Sea Wolf, I hope you didn't take what I said the wrong way :-). I just wanted to make it clear that you and I don't know each other and didn't conspire here as supposed friends with supposed problems with Gibbs plugs ;-)
I notcied the change in the cut on the head of the darter the last time I bought a supply. It's stepped now, with angled cuts at each step. I have a theory on why they altered this plug and the bottle.

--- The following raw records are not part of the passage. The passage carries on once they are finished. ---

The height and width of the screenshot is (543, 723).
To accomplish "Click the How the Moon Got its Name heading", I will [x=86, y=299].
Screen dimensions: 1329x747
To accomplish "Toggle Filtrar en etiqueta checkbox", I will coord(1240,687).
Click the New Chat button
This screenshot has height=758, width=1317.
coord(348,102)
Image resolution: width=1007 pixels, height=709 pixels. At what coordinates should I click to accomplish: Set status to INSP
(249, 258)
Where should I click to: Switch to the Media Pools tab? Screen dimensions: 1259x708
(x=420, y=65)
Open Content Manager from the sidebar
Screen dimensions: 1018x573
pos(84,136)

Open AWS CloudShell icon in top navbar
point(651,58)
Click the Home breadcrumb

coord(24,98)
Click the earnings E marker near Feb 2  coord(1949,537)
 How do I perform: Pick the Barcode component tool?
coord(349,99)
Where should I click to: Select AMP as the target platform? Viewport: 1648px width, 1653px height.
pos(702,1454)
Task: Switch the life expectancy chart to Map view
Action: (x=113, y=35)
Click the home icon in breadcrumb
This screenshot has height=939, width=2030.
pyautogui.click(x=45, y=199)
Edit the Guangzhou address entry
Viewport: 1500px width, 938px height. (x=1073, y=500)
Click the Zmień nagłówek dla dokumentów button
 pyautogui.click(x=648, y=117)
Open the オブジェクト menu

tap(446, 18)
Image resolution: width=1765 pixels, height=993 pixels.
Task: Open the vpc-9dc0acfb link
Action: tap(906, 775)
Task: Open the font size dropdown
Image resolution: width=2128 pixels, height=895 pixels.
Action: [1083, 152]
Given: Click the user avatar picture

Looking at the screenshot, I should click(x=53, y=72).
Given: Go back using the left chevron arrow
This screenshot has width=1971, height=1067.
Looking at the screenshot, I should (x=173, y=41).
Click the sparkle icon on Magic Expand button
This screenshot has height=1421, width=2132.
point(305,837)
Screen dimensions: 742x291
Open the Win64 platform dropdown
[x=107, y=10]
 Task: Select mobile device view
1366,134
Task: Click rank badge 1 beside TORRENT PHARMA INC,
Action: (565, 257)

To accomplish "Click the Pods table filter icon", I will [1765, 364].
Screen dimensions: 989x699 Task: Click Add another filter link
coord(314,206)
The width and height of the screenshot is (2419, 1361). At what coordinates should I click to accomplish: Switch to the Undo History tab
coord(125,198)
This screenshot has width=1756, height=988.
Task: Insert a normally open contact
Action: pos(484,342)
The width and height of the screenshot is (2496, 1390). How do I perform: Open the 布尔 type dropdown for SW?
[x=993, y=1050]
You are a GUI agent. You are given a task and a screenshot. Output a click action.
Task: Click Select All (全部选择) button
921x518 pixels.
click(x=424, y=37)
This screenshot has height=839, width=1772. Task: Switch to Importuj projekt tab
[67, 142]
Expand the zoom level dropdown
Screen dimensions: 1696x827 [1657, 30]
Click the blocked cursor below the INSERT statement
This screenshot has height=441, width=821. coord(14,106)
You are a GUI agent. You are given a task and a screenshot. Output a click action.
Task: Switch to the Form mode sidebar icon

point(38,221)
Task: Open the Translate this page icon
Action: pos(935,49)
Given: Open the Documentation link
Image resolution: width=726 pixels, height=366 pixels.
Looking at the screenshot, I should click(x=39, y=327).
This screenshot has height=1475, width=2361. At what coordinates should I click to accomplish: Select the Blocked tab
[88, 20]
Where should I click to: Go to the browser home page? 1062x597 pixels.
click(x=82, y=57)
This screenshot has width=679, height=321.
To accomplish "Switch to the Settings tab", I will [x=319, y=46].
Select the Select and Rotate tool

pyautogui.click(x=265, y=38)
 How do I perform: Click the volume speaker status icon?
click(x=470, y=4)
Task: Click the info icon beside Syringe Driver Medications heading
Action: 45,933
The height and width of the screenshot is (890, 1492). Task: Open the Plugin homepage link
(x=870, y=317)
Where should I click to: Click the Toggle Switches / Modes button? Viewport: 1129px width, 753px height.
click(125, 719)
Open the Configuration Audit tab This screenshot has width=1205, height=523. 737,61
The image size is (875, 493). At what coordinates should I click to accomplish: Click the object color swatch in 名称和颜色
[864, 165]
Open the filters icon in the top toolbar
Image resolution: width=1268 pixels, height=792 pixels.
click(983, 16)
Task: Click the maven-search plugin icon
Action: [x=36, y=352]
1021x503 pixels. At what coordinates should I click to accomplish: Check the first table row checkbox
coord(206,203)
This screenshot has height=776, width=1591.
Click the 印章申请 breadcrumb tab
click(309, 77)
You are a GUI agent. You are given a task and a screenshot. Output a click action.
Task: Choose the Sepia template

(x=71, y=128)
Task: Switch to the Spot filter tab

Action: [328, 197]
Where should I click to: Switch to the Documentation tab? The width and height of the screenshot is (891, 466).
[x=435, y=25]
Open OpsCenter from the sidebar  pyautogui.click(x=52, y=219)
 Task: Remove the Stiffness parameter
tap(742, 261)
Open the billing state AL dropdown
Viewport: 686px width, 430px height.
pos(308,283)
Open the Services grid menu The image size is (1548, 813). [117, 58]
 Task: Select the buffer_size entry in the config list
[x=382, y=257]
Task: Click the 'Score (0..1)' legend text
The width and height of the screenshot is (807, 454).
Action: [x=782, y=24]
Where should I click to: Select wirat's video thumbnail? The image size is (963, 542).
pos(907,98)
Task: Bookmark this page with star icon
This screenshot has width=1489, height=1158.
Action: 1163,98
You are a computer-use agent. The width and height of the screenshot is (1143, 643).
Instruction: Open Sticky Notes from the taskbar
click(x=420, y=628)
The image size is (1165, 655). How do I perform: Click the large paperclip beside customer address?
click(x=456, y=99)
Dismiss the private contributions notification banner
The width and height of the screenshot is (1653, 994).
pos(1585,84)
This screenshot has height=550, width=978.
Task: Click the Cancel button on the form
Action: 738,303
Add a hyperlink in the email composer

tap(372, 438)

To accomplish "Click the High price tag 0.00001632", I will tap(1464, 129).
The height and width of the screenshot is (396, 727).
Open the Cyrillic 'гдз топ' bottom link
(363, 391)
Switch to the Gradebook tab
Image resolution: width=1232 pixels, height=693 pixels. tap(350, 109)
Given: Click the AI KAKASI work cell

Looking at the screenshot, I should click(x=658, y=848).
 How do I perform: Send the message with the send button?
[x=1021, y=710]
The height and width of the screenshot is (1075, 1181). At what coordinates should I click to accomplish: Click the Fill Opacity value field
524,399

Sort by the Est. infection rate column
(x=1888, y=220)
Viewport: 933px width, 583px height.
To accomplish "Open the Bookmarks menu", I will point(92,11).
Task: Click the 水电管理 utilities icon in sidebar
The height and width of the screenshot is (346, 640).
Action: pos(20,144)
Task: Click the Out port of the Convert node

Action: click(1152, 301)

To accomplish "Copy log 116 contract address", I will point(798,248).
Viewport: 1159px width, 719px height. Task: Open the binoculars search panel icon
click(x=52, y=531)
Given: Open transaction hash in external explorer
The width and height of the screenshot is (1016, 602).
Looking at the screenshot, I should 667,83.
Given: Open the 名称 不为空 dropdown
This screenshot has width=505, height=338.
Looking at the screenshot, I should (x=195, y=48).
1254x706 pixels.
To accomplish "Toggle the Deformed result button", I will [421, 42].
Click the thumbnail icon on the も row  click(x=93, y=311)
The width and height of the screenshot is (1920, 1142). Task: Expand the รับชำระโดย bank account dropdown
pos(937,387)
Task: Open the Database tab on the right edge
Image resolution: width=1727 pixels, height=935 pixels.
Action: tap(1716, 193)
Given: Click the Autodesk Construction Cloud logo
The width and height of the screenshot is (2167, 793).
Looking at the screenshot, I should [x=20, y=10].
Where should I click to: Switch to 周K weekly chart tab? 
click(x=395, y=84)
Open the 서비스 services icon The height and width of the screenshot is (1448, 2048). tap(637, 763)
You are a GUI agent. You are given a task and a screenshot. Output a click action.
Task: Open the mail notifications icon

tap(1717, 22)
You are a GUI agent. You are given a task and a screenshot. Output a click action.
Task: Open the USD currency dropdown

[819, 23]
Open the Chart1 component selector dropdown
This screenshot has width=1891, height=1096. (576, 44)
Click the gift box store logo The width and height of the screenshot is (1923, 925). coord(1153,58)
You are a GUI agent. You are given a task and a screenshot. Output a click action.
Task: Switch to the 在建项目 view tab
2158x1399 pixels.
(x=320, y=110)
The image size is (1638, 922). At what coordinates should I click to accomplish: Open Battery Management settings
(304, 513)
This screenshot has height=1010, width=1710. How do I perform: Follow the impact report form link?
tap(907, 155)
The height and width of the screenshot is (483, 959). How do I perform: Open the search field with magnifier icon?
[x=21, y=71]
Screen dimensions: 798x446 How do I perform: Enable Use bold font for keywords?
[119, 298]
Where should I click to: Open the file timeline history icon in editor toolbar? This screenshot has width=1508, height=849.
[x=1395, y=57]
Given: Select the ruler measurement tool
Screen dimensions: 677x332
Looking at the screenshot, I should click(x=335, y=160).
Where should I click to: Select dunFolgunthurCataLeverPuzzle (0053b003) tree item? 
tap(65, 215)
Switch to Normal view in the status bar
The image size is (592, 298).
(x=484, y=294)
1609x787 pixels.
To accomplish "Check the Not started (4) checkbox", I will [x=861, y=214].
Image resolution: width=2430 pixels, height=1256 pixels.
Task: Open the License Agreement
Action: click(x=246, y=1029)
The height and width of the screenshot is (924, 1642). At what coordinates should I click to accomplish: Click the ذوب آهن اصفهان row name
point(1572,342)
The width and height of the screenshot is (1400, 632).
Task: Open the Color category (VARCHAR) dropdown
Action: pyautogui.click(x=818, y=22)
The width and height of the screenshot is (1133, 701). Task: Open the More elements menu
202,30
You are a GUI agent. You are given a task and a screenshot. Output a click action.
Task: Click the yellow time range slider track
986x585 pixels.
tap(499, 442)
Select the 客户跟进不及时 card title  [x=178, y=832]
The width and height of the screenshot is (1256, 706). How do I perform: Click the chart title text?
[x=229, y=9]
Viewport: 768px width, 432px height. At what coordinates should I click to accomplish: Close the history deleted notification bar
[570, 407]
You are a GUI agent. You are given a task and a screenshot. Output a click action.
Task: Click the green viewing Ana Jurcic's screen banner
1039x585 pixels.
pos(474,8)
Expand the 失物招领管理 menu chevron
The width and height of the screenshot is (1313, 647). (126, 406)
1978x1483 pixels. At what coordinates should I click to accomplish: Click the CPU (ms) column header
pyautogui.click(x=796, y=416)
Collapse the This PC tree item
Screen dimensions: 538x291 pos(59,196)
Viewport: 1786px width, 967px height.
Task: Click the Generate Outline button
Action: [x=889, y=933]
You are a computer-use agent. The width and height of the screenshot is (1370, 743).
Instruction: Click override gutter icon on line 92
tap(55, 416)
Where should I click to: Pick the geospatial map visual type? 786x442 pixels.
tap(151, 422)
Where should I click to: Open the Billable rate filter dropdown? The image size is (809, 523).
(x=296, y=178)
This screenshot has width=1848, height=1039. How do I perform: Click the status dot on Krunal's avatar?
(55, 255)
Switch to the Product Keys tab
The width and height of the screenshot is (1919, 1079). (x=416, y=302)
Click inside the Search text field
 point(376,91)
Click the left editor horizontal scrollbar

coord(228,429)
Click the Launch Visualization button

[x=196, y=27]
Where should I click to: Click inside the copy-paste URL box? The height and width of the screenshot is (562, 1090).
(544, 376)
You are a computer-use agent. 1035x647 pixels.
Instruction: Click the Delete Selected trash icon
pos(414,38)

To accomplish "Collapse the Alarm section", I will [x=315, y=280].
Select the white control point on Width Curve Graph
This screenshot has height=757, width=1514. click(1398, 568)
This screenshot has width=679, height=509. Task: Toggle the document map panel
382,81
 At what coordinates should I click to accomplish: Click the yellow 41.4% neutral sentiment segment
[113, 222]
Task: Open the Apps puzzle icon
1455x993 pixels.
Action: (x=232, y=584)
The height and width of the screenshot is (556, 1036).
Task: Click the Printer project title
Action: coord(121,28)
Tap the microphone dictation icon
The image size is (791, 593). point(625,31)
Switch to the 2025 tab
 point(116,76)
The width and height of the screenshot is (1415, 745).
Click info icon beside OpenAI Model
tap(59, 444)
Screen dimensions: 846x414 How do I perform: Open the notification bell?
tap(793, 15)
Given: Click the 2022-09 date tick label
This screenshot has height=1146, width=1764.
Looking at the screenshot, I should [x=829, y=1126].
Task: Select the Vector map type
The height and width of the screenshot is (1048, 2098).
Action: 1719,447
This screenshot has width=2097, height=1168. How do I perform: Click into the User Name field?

For a lot of people, bottles and darters are condition-specific, or location-specific, lures. They don't have as much built in action as a plastic minnow swimmer, or a metal lipped swimmer. The bottle's lip was designed, originally, to grab and dig in rough water or in fast current, where the other plugs either tumble or swim in too exaggerated a manner. In flat water with little or no current, they don't work right on a slow retrieve. Darters come thru currentless water like a piece of driftwood. Gibbs might have altered the head on both plugs in response to complaints that they "don't swim". So, you take a few blank bodies, play around with the taper and cut of what gives them their wiggle, and tank test them. Tank testing isn't a reflection of how these plugs will react under the right conditions, where most of the guys in areas where these plugs are most popular, will use them. Even feld-testing won't work unless the location is the right one. What concerns me most about the new lip on the bottle swimmer is that the flatter profile, while it might give them better calm water swimming properties, might as a consequence detract from their ability to bite and dig in rough surf. I have to say that the new cut on the darter doesn't seem to have resulted in it being less productive, at least since I became aware of it. I guess I have a mixed bag of larger darters, still, and never really check what head one has when I reach into my bag in the dark. But, all of my small darters have the new cut and they have been producing fish.
The only screw-eye plugs Gibbs makes are the darters, the Stan Gibbs poppers, and the 5/8 oz bottle plug. According to Gibbs, all screw-eye plugs are made from birch, not pine. Their early needlefish plugs also had screw-eyes.
Chris---I don't think it's the hooks themselves. Take any brand of lures that has open-eyed hooks attached, be it Superstrike, Atom, Yankee or Gibbs, and you will find a high failure rate right out of the package. Mass marketed plugs have to come with hooks attached, and a lot of people will not buy a plug if "something looks wrong"--like, fer instance, if the pieces of the hook eye aren't flush. Personally, I would rather the plugs be sold without hooks so I can attach them myself, using the style I want. But the average guy doesn't, and the manufacturers, I believe, bend the eye back and forth if the guy attaching it doesn't get the pieces flush on the first shot. Or, they're buying lesser quality Mustads than what's available to the public. Only two things I can think of, because every open-eye I attach doesn't snap under light pliers pressure until it gets corroded.